Hybrid Stacking Ensemble With Augmented Features For Robust SSVEP Signal Classification In BCI
DOI:
https://doi.org/10.64252/cybb2j39Keywords:
K-Nearest Neighbors(k-NN), Support Vector Machine (SVM), Steady State Visual Evoked Potential, Brain-Computer Interface, Electroencephalogram (EEG)Abstract
The Brain Computer Interface (BCI) acts to boost human abilities. Steady-State Visual Evoked Potential signals are one of the popular paradigm used in BCI experiments, where precise classification of these signals is the key for system performance. In this paper, we introduced a meta learner, a hybrid machine learning technique used in the classification of SSVEP signals by utilizing stacking ensemble and augmented features. The proposed methodology uses advanced signal processing methods, such as wavelet denoising, for preprocessing electroencephalogram data and extracting patterns.

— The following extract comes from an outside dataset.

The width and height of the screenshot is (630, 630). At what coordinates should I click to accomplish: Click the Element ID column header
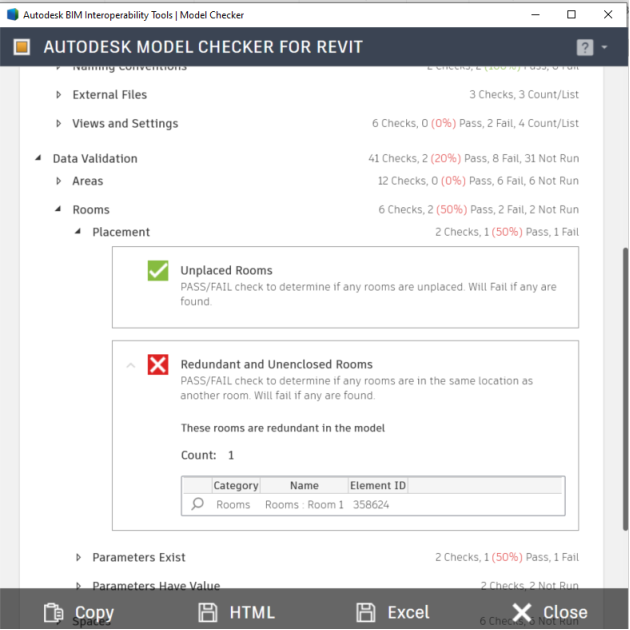tap(377, 486)
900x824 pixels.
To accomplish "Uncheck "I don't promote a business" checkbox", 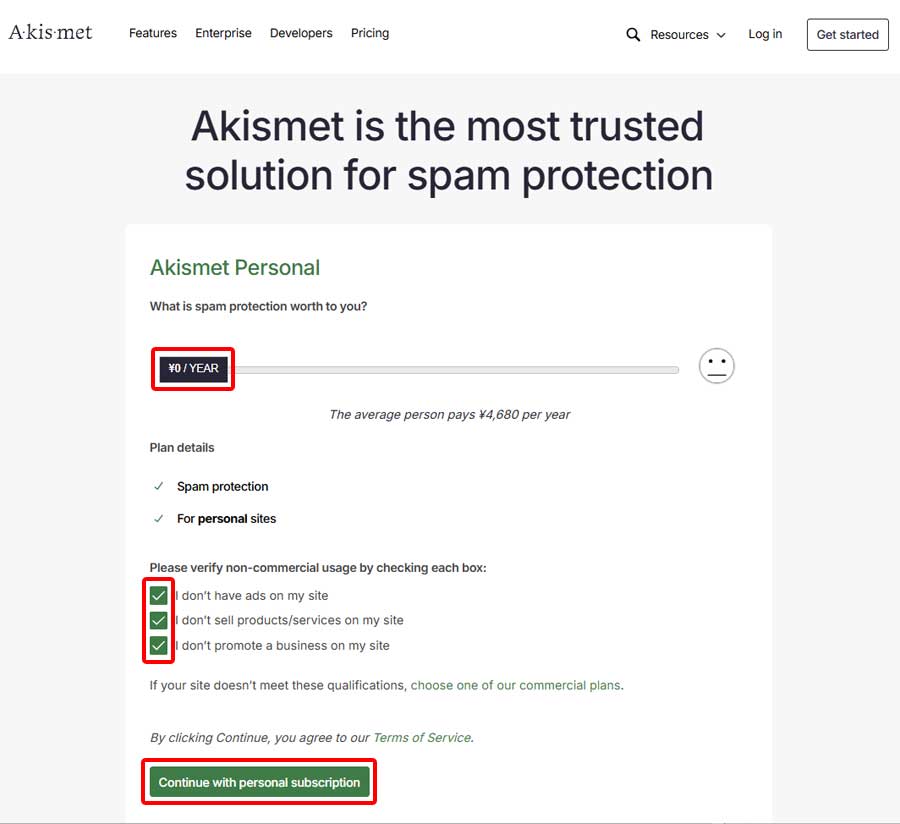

The classification system incorporates a stacking ensemble model, in which several base classifiers such as k-nearest neighbors, decision trees, and support vector machine (SVM) are trained by the extracted features, and their results are calibrated by a meta-learner in order to enhance the accuracy of the class. The new proposed system is tested on SSVEP signal dataset and proves superior performance when compared with single-model traditional methods. Key performance metrics, such as accuracy, F1 score, precision, specificity, recall, and area under the curve for receiver operating characteristic analysis, are presented in order improve the efficiency of the proposed system. It can be seen from the results that the use of stacking ensemble, along with augmented features, presents a strong solution for SSVEP signal classification, with substantial improvements, with achieved accuracy of 97.13%. This novel solution has the potential to improve the performance of SSVEP BCI application.